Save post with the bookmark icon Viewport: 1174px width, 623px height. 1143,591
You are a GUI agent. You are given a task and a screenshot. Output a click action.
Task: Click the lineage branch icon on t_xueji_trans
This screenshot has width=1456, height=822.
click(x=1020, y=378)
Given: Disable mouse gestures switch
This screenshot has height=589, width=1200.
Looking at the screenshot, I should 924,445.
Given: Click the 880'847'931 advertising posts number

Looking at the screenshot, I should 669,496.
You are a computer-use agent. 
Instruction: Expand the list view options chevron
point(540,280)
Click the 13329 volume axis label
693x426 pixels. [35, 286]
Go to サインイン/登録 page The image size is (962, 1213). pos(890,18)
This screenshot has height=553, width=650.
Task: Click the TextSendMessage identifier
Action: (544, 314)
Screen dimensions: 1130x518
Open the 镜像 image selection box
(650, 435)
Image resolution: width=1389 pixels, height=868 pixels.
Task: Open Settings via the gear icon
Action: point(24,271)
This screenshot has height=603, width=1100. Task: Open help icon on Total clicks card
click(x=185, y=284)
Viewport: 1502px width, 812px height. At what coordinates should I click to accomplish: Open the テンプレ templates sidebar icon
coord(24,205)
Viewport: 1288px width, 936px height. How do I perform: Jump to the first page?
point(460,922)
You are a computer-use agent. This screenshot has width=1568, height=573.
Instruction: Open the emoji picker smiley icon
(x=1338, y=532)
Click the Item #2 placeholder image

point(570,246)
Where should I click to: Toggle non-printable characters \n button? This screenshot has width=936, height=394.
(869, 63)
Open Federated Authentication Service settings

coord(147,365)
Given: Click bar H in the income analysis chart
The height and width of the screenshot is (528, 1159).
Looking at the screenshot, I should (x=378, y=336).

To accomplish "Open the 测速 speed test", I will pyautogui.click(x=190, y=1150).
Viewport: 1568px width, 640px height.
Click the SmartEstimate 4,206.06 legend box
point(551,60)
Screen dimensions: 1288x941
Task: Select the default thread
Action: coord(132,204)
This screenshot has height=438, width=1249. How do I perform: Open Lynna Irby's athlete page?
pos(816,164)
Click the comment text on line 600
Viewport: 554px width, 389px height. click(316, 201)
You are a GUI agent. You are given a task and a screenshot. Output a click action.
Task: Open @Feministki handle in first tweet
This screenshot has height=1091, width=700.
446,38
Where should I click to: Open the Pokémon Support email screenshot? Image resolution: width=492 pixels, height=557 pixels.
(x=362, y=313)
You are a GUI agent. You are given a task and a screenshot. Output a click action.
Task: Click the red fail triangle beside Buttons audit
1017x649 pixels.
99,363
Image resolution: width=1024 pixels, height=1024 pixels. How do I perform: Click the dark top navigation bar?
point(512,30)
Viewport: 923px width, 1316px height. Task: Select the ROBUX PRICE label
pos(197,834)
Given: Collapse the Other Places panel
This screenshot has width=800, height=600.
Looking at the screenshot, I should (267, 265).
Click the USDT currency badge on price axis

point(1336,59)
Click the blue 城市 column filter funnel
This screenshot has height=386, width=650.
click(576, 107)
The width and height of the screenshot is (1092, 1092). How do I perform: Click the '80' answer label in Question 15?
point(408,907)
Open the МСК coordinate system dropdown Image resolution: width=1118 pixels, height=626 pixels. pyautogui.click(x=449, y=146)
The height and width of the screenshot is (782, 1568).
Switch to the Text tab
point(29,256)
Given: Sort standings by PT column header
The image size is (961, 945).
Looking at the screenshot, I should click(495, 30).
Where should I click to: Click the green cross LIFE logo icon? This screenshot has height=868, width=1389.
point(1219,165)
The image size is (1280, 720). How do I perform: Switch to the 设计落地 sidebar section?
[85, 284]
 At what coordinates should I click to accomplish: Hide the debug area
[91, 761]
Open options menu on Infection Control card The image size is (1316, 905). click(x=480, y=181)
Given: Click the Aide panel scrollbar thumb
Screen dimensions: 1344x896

> _Task instructions_
Reproduce every item above word for word, with no changes.

> _Answer to the task_
Save post with the bookmark icon Viewport: 1174px width, 623px height. 1143,591
You are a GUI agent. You are given a task and a screenshot. Output a click action.
Task: Click the lineage branch icon on t_xueji_trans
This screenshot has width=1456, height=822.
click(x=1020, y=378)
Given: Disable mouse gestures switch
This screenshot has height=589, width=1200.
Looking at the screenshot, I should 924,445.
Given: Click the 880'847'931 advertising posts number

Looking at the screenshot, I should 669,496.
You are a computer-use agent. 
Instruction: Expand the list view options chevron
point(540,280)
Click the 13329 volume axis label
693x426 pixels. [35, 286]
Go to サインイン/登録 page The image size is (962, 1213). pos(890,18)
This screenshot has height=553, width=650.
Task: Click the TextSendMessage identifier
Action: (544, 314)
Screen dimensions: 1130x518
Open the 镜像 image selection box
(650, 435)
Image resolution: width=1389 pixels, height=868 pixels.
Task: Open Settings via the gear icon
Action: point(24,271)
This screenshot has height=603, width=1100. Task: Open help icon on Total clicks card
click(x=185, y=284)
Viewport: 1502px width, 812px height. At what coordinates should I click to accomplish: Open the テンプレ templates sidebar icon
coord(24,205)
Viewport: 1288px width, 936px height. How do I perform: Jump to the first page?
point(460,922)
You are a computer-use agent. This screenshot has width=1568, height=573.
Instruction: Open the emoji picker smiley icon
(x=1338, y=532)
Click the Item #2 placeholder image

point(570,246)
Where should I click to: Toggle non-printable characters \n button? This screenshot has width=936, height=394.
(869, 63)
Open Federated Authentication Service settings

coord(147,365)
Given: Click bar H in the income analysis chart
The height and width of the screenshot is (528, 1159).
Looking at the screenshot, I should (x=378, y=336).

To accomplish "Open the 测速 speed test", I will pyautogui.click(x=190, y=1150).
Viewport: 1568px width, 640px height.
Click the SmartEstimate 4,206.06 legend box
point(551,60)
Screen dimensions: 1288x941
Task: Select the default thread
Action: coord(132,204)
This screenshot has height=438, width=1249. How do I perform: Open Lynna Irby's athlete page?
pos(816,164)
Click the comment text on line 600
Viewport: 554px width, 389px height. click(316, 201)
You are a GUI agent. You are given a task and a screenshot. Output a click action.
Task: Open @Feministki handle in first tweet
This screenshot has height=1091, width=700.
446,38
Where should I click to: Open the Pokémon Support email screenshot? Image resolution: width=492 pixels, height=557 pixels.
(x=362, y=313)
You are a GUI agent. You are given a task and a screenshot. Output a click action.
Task: Click the red fail triangle beside Buttons audit
1017x649 pixels.
99,363
Image resolution: width=1024 pixels, height=1024 pixels. How do I perform: Click the dark top navigation bar?
point(512,30)
Viewport: 923px width, 1316px height. Task: Select the ROBUX PRICE label
pos(197,834)
Given: Collapse the Other Places panel
This screenshot has width=800, height=600.
Looking at the screenshot, I should (267, 265).
Click the USDT currency badge on price axis

point(1336,59)
Click the blue 城市 column filter funnel
This screenshot has height=386, width=650.
click(576, 107)
The width and height of the screenshot is (1092, 1092). How do I perform: Click the '80' answer label in Question 15?
point(408,907)
Open the МСК coordinate system dropdown Image resolution: width=1118 pixels, height=626 pixels. pyautogui.click(x=449, y=146)
The height and width of the screenshot is (782, 1568).
Switch to the Text tab
point(29,256)
Given: Sort standings by PT column header
The image size is (961, 945).
Looking at the screenshot, I should click(495, 30).
Where should I click to: Click the green cross LIFE logo icon? This screenshot has height=868, width=1389.
point(1219,165)
The image size is (1280, 720). How do I perform: Switch to the 设计落地 sidebar section?
[85, 284]
 At what coordinates should I click to accomplish: Hide the debug area
[91, 761]
Open options menu on Infection Control card The image size is (1316, 905). click(x=480, y=181)
Given: Click the Aide panel scrollbar thumb
Screen dimensions: 1344x896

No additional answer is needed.